Alors que le scientifique Seth Brundle travaille sur une machine à téléportation, il teste sa création sans réaliser qu’une mouche s’est glissée dans la cabine avec lui...

La critique

rédigée par
Publiée le 03 mai 2020

Avec La Mouche, David Cronenberg confirme son statut de réalisateur aussi talentueux qu’effrayant en livrant un long-métrage anxiogène, surprenant, et qui fait montre d’une maîtrise cinématographique incroyable. Un film qui ne laisse pas indifférent !

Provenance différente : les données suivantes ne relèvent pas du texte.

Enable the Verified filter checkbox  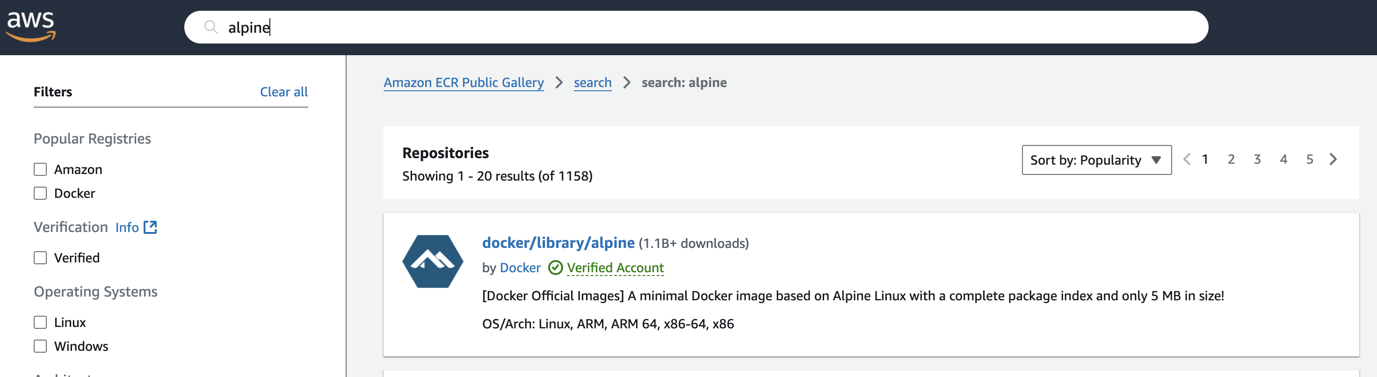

David Cronenberg est un cinéaste reconnu au style bien marqué, sulfureux, souvent controversé. Né en 1943 au Canada, il signe plus d’une vingtaine de films dont Vidéodrome en 1983, Dead Zone en 1986, Faux-Semblants en 1988, eXistenZ en 1999, A History of Violence en 2005, Les Promesses de l’Ombre en 2007 ou encore Maps to the Stars en 2014. Ses œuvres mettent en lumière des hommes et des femmes en proie au doute, au questionnement, sur eux-mêmes ou sur leur vie, qui va souvent conduire à une métamorphose, qu’elle soit physique ou mentale. Le thème de la transformation est ainsi prédominant chez David Cronenberg, qui offre une place non négligeable au corps humain dans sa filmographie, souvent de façon déformée en plus de s’intéresser aux phobies et à la psychanalyse (il met d’ailleurs en scène Freud sous les traits de Viggo Mortensen dans A Dangerous Method en 2011). La Mouche, sorti en 1986, est alors un condensé de toutes ses thématiques, un regard sans filtre sur la condition humaine quand l’homme cherche à trop vouloir se dépasser et se brûle les ailes, tel Icare.

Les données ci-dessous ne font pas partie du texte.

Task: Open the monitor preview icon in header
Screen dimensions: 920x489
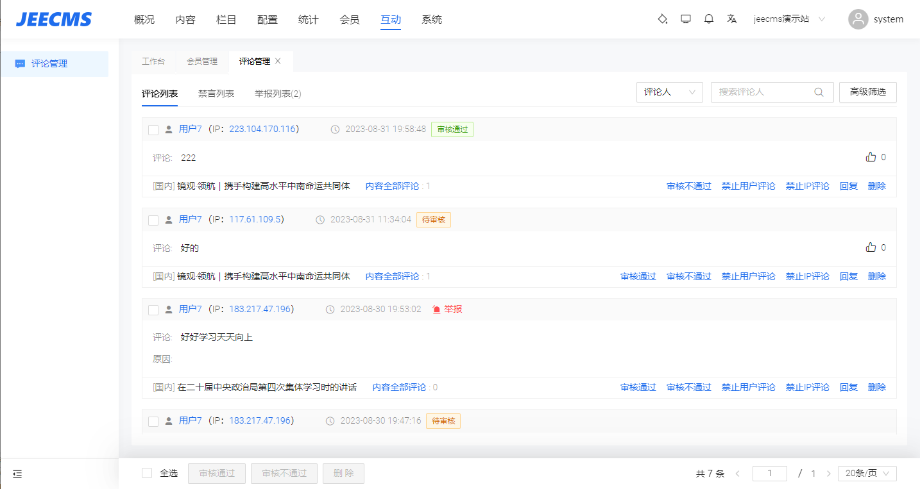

À l’origine de La Mouche, se retrouvent le producteur Kip Ohman et le scénariste Charles Edward Pogue, désireux de faire le remake d’un film de 1958, réalisé par Kurt Neumann avec notamment Vincent Price, La Mouche Noire. 20th Century Fox, propriétaire des droits, accepte alors le projet à condition que les deux hommes s’entourent également d’autres studios prêts à financer le film. Le producteur Mel Brooks, avec sa société de production Brooksfilms, entre ainsi en jeu. Plusieurs réalisateurs sont approchés, dont Tim Burton un temps, alors engagé chez Disney, et David Cronenberg, qui refuse étant déjà à l’œuvre sur un autre film. Le jeune réalisateur Robert Bierman est pressenti un temps pour réaliser le film mais à la suite d’un drame familial et de plusieurs mois d’incertitude, il se retire finalement. David Cronenberg, libre, accepte finalement de revenir sur le projet s’il peut modifier en profondeur le script. Les producteurs donnent leur feu vert, si bien que Cronenberg recentre son histoire autour de ce qu’il veut raconter et accentue le tout sur la plongée inéluctable et dramatique dans le chaos d’un homme, à travers une transformation hideuse.

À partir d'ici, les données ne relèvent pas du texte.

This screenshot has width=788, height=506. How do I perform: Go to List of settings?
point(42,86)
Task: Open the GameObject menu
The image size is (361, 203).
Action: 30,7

La Mouche commence ainsi avec un postulat de départ très simple : un scientifique est en phase de créer la première machine à téléportation du monde. À ses côtés, une jeune journaliste suit étape par étape les avancées du projet et bien vite, une relation amoureuse naît entre les deux. Le scientifique Seth Brundle touche quasiment au but et décide, à la suite de péripéties malencontreuses, de tester sa création lui-même, confiant du résultat. Mais alors qu’il entre dans la cabine, il ne réalise pas qu’une petite mouche se glisse également à l’intérieur, causant non pas une téléportation de l’homme d'une cabine à une autre, mais une fusion du savant et de l’insecte. Le changement peut commencer, et le film abandonne alors son aspect science-fiction pour tomber dans l’horreur absolue au fur et à mesure. Il vient finalement prendre le contre-pied de ces opus où les personnages, après un accident malheureux, deviennent quelque chose de mieux, atteignent leur potentiel caché, où même, dans le cas des films Marvel par exemple, mettent à profit ces nouvelles capacités au service du bien. Mais si l'expérience tourne mal, qu'est ce que cela donne ?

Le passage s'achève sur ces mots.